> _WHAT THIS TASK INVOLVES_
A faithful copy of all the data below, please; leave no line out.

> _DATASET RECORDS_
________________________________________
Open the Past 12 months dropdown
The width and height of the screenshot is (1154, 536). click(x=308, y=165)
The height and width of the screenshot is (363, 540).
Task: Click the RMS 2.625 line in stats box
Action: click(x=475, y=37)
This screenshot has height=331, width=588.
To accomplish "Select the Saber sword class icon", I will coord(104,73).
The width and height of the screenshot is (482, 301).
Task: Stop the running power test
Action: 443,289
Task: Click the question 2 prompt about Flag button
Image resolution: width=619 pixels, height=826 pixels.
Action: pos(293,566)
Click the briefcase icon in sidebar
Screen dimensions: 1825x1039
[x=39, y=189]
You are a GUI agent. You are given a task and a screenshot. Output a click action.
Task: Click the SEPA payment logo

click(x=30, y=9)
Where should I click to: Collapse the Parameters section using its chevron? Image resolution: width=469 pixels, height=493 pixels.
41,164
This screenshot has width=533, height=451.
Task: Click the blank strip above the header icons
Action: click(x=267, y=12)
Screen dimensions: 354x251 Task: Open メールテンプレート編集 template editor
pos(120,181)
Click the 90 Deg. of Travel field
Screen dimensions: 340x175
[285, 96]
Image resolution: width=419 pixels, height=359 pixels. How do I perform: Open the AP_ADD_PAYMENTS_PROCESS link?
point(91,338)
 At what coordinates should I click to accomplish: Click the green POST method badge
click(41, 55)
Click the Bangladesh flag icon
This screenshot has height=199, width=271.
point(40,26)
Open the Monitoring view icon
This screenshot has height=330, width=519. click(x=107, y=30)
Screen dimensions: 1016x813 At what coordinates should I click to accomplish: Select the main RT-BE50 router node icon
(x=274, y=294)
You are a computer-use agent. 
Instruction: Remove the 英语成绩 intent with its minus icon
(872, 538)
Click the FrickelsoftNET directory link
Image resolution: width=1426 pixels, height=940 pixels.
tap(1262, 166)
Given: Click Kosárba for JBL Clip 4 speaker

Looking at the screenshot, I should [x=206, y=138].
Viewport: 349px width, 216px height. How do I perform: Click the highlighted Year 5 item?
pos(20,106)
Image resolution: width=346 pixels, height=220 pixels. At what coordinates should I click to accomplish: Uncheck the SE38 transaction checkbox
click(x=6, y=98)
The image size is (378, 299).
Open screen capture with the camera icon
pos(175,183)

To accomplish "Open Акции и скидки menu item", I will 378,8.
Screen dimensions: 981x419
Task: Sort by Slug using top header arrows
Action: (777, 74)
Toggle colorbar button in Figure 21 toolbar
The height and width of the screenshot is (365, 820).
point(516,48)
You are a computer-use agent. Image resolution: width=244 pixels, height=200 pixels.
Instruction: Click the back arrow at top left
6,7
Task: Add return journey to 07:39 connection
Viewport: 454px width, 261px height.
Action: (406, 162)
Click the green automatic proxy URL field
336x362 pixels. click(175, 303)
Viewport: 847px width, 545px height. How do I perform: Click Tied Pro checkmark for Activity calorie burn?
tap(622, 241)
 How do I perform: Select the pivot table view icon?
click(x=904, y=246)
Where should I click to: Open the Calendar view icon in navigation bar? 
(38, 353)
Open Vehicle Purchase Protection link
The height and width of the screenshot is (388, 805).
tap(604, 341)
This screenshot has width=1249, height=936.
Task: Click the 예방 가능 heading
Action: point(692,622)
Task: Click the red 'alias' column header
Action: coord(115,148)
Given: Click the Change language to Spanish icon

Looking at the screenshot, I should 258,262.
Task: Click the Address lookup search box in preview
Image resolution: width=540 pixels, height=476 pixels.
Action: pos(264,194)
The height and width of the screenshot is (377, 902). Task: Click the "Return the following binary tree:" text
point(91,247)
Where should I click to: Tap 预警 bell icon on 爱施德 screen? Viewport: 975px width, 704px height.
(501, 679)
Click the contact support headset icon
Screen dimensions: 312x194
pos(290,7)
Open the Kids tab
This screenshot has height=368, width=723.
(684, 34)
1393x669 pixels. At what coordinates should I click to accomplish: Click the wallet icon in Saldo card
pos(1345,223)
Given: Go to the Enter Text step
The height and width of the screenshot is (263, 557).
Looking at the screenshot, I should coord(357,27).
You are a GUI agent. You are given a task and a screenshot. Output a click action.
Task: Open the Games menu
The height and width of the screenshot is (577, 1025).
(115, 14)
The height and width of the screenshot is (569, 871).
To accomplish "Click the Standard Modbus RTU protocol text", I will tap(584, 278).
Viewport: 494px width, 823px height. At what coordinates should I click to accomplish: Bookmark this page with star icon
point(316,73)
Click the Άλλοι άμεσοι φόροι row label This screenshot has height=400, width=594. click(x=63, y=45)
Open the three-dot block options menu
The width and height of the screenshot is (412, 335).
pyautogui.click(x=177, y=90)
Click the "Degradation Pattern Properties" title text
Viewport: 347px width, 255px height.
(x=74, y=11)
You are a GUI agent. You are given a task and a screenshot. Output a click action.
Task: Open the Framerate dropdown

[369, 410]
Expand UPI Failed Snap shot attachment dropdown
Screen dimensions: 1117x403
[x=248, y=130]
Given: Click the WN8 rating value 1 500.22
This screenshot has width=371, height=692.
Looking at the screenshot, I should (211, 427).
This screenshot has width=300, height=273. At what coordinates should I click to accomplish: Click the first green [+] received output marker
________________________________________
> _RESPONSE AREA_
Open the Past 12 months dropdown
The width and height of the screenshot is (1154, 536). click(x=308, y=165)
The height and width of the screenshot is (363, 540).
Task: Click the RMS 2.625 line in stats box
Action: click(x=475, y=37)
This screenshot has height=331, width=588.
To accomplish "Select the Saber sword class icon", I will coord(104,73).
The width and height of the screenshot is (482, 301).
Task: Stop the running power test
Action: 443,289
Task: Click the question 2 prompt about Flag button
Image resolution: width=619 pixels, height=826 pixels.
Action: pos(293,566)
Click the briefcase icon in sidebar
Screen dimensions: 1825x1039
[x=39, y=189]
You are a GUI agent. You are given a task and a screenshot. Output a click action.
Task: Click the SEPA payment logo

click(x=30, y=9)
Where should I click to: Collapse the Parameters section using its chevron? Image resolution: width=469 pixels, height=493 pixels.
41,164
This screenshot has width=533, height=451.
Task: Click the blank strip above the header icons
Action: click(x=267, y=12)
Screen dimensions: 354x251 Task: Open メールテンプレート編集 template editor
pos(120,181)
Click the 90 Deg. of Travel field
Screen dimensions: 340x175
[285, 96]
Image resolution: width=419 pixels, height=359 pixels. How do I perform: Open the AP_ADD_PAYMENTS_PROCESS link?
point(91,338)
 At what coordinates should I click to accomplish: Click the green POST method badge
click(41, 55)
Click the Bangladesh flag icon
This screenshot has height=199, width=271.
point(40,26)
Open the Monitoring view icon
This screenshot has height=330, width=519. click(x=107, y=30)
Screen dimensions: 1016x813 At what coordinates should I click to accomplish: Select the main RT-BE50 router node icon
(x=274, y=294)
You are a computer-use agent. 
Instruction: Remove the 英语成绩 intent with its minus icon
(872, 538)
Click the FrickelsoftNET directory link
Image resolution: width=1426 pixels, height=940 pixels.
tap(1262, 166)
Given: Click Kosárba for JBL Clip 4 speaker

Looking at the screenshot, I should [x=206, y=138].
Viewport: 349px width, 216px height. How do I perform: Click the highlighted Year 5 item?
pos(20,106)
Image resolution: width=346 pixels, height=220 pixels. At what coordinates should I click to accomplish: Uncheck the SE38 transaction checkbox
click(x=6, y=98)
The image size is (378, 299).
Open screen capture with the camera icon
pos(175,183)

To accomplish "Open Акции и скидки menu item", I will 378,8.
Screen dimensions: 981x419
Task: Sort by Slug using top header arrows
Action: (777, 74)
Toggle colorbar button in Figure 21 toolbar
The height and width of the screenshot is (365, 820).
point(516,48)
You are a computer-use agent. Image resolution: width=244 pixels, height=200 pixels.
Instruction: Click the back arrow at top left
6,7
Task: Add return journey to 07:39 connection
Viewport: 454px width, 261px height.
Action: (406, 162)
Click the green automatic proxy URL field
336x362 pixels. click(175, 303)
Viewport: 847px width, 545px height. How do I perform: Click Tied Pro checkmark for Activity calorie burn?
tap(622, 241)
 How do I perform: Select the pivot table view icon?
click(x=904, y=246)
Where should I click to: Open the Calendar view icon in navigation bar? 
(38, 353)
Open Vehicle Purchase Protection link
The height and width of the screenshot is (388, 805).
tap(604, 341)
This screenshot has width=1249, height=936.
Task: Click the 예방 가능 heading
Action: point(692,622)
Task: Click the red 'alias' column header
Action: coord(115,148)
Given: Click the Change language to Spanish icon

Looking at the screenshot, I should 258,262.
Task: Click the Address lookup search box in preview
Image resolution: width=540 pixels, height=476 pixels.
Action: pos(264,194)
The height and width of the screenshot is (377, 902). Task: Click the "Return the following binary tree:" text
point(91,247)
Where should I click to: Tap 预警 bell icon on 爱施德 screen? Viewport: 975px width, 704px height.
(501, 679)
Click the contact support headset icon
Screen dimensions: 312x194
pos(290,7)
Open the Kids tab
This screenshot has height=368, width=723.
(684, 34)
1393x669 pixels. At what coordinates should I click to accomplish: Click the wallet icon in Saldo card
pos(1345,223)
Given: Go to the Enter Text step
The height and width of the screenshot is (263, 557).
Looking at the screenshot, I should coord(357,27).
You are a GUI agent. You are given a task and a screenshot. Output a click action.
Task: Open the Games menu
The height and width of the screenshot is (577, 1025).
(115, 14)
The height and width of the screenshot is (569, 871).
To accomplish "Click the Standard Modbus RTU protocol text", I will tap(584, 278).
Viewport: 494px width, 823px height. At what coordinates should I click to accomplish: Bookmark this page with star icon
point(316,73)
Click the Άλλοι άμεσοι φόροι row label This screenshot has height=400, width=594. click(x=63, y=45)
Open the three-dot block options menu
The width and height of the screenshot is (412, 335).
pyautogui.click(x=177, y=90)
Click the "Degradation Pattern Properties" title text
Viewport: 347px width, 255px height.
(x=74, y=11)
You are a GUI agent. You are given a task and a screenshot. Output a click action.
Task: Open the Framerate dropdown

[369, 410]
Expand UPI Failed Snap shot attachment dropdown
Screen dimensions: 1117x403
[x=248, y=130]
Given: Click the WN8 rating value 1 500.22
This screenshot has width=371, height=692.
Looking at the screenshot, I should (211, 427).
This screenshot has width=300, height=273. At what coordinates should I click to accomplish: Click the first green [+] received output marker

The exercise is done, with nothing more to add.